Well here we are, boys and girls. The third installment of this year’s CRL 100, counting down number 50 through 26 on the countdown of my choices for the best wrestlers in the world over the past 12 months. We’ve already counted down 50 of these magnificent warriors, and we’ve had surprises and controversies galore. But if you think that stuff was crazy, you haven’t seen anything yet as we’re about to unveil the order of everyone’s favorite wrestlers. So just keep this in mind as we continue forward from here: for every person who thinks someone like Chris Jericho should be number 1, there’s someone who thinks he shouldn’t be on the list at all, and people who have every opinion in between.
So get on your debating shoes, and get out your dueling cane. Because we’re plunging onwards into the heart of the storm. See you on the other side.
Seeing as this is the third part of this list, I’m not going to waste you time by reposting the Q&A that explained all the basics about the CRL 100. But if you did miss it, and somehow wound up on this website with no idea how to operate it, by all means follow THIS LINK RIGHT HERE and have all your cares and worries soothed away.
Onwards the list!
Over the past year McKay continued to put her name forward as one of the brightest young stars in wrestling with great matches against the like of Portia Perez, Paige and Kana and her skills seem to improve exponentially with each new opportunity. If she’s not in WWE by this time next year, then someone isn’t doing their job properly.

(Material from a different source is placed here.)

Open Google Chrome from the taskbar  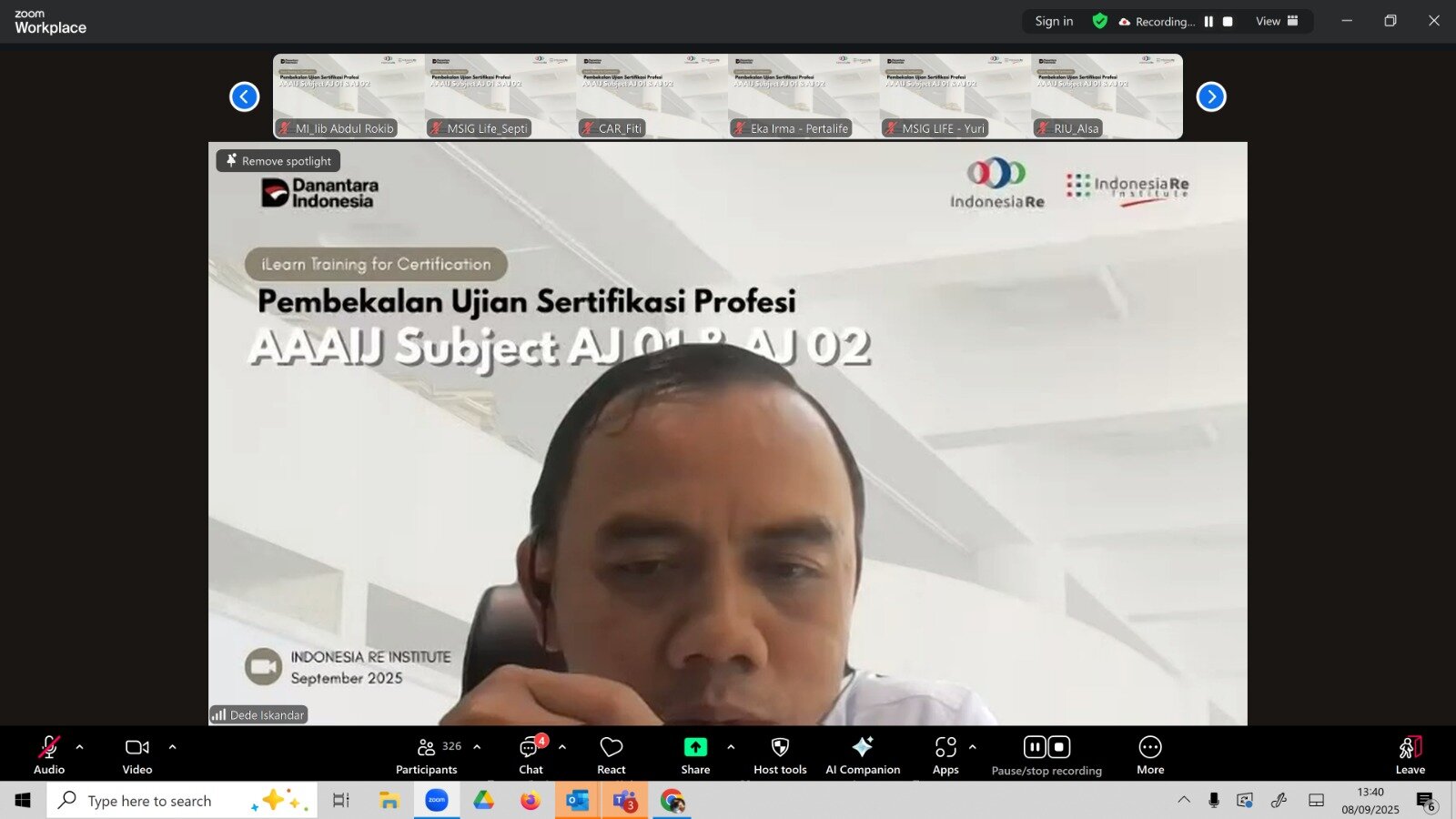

What if I told you that the best wrestling character in the world danced with his opponents, used wild laughter as a transition move, and dressed like an 80 year old man? That would probably sound a bit off, right? Well feel free to believe me anyway, because that man is Bray Wyatt, though you might know him best as Husky Harris. Before donning the mantle of Wyatt, Harris had already had a great year. Feuding with Richie Steamboat, winning the tag titles and having great matches with his brother Bo and generally raising hell. But when he became Bray Wyatt, everything just clicked. Frankly, the man is only this low because he’s had limited chances to show off his new persona in the ring thus far. But it’s only a matter of time until he makes this list burn just like his daddy’s houseboat.
Madison tore into her role as Gail Kim’s lackey with gusto, while still managing the win the Knockouts title twice in past year. She participated in most of the best women’s matches that TNA put on throughout the year, and recently has again revitalized the division with her feud with the rapidly improving Miss Tessmacher. Madison has skills and she knows how to use them, and she shows no signs of slowing down.
Kruger came out of nowhere this past year to dominate in FCW and claim the FCW heavyweight Championship out from under everyone’s nose. He had a terrific reign with it too, fending off other talents on this very list like Steamboat, Wyatt and Cesaro, and establishing himself as perhaps THE talent to watch in FCW over the past year.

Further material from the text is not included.